TEXT TO READ
★ ★ ★ ★

The more I look into this the less this seems like a problem with the crash reporting code. The error in the crash manager is rather straightforward: the code is trying to invoke the minidump-analyzer program to extract the stack trace from the crash and add it to the crash ping, but the program isn't there. Which makes sense because we never packaged it for Android. Back in the days of Fennec we added its functionality to mozglue and used it from there, see the patch in bug 1307153. It seems to me that this doesn't happen in Fenix. I poked into the android-components repo and I can't see the crash handler trying to extract the stack trace so this is a regression compared to Fenix and I'll file a separate bug for it.

As for the hang here it seems to me that what is happening is that after a crash the unload event is received by the GeckoViewModule corresponding to the current window which in turn tries to disable all its "modules" (I'm not sure what they are exactly). When disabled one of these modules is thus trying to send a GeckoView:UpdateModuleState message, but the message manager is gone and from what I can tell that corresponds with the browser object of the current window.

In other words after the crash the browser object for the current window is gone but we're still trying to use its message manager to relay messages.

My guess is that this is caused by some kind of race. I don't understand how bug 1649132 might trigger it however, because the changes in that bug only affect main process' crashes, not content process ones. However I did land some changes in that timeframe which fixed races when dealing with content process crashes, namely bug 1666383 and bug 1624467, and those did affect the order of events happening between the main process and a crashed content one.

Agi, I'm not super-familiar with GeckoView's front-end structure, is the info above enough to figure out what's going on?

Flags: needinfo?(agi)

[ex-Mozilla] Agi Sferro | :agi

Comment 26

•

5 years ago

Hey Gabriele! I think the messageManager error is a red herring. I see the bug even without that line.

Also I don't understand how you would get anything running from geckoview.js, that file runs in the main process, so after calling about:crashparent it shouldn't be running at all. Do you have a full log? I can look at it.

One way to reliably see that error message is to trigger a content process crash about:crashcontent, in that case the window is closed (I'm assuming by Gecko) and we try to update the state in the content process and we fail to do so, which is sort-of expected, although we should check if the messageManager is alive so we don't throw like that.

★ ★ ★ ★

DATA SHOWN

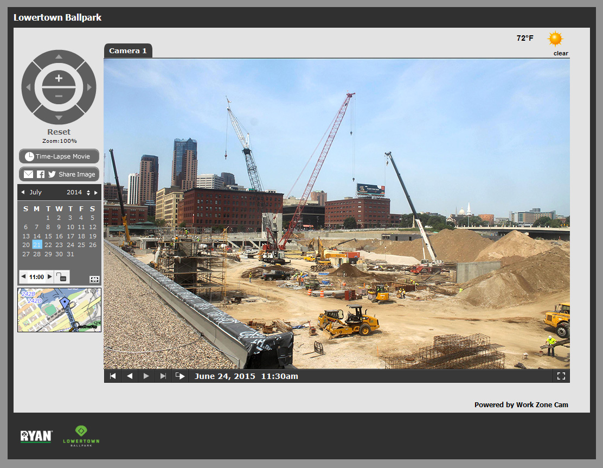Open the map location thumbnail
The height and width of the screenshot is (468, 603).
pyautogui.click(x=59, y=309)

★ ★ ★ ★

PARTS OF THE EXERCISE
1. In the bug discussion, which message does one of the disabled modules try to send after the crash?
2. Shorten the paragraph of the bug discussion that begins "As for the hang here", keeping its main facts.

TASK-BY-TASK RESULTS
1. GeckoView:UpdateModuleState

2. After a crash, the GeckoViewModule for the current window gets the unload event and tries to disable all its modules. One of those modules then tries to send a GeckoView:UpdateModuleState message. The message manager is gone, and it seems to match the browser object of the current window.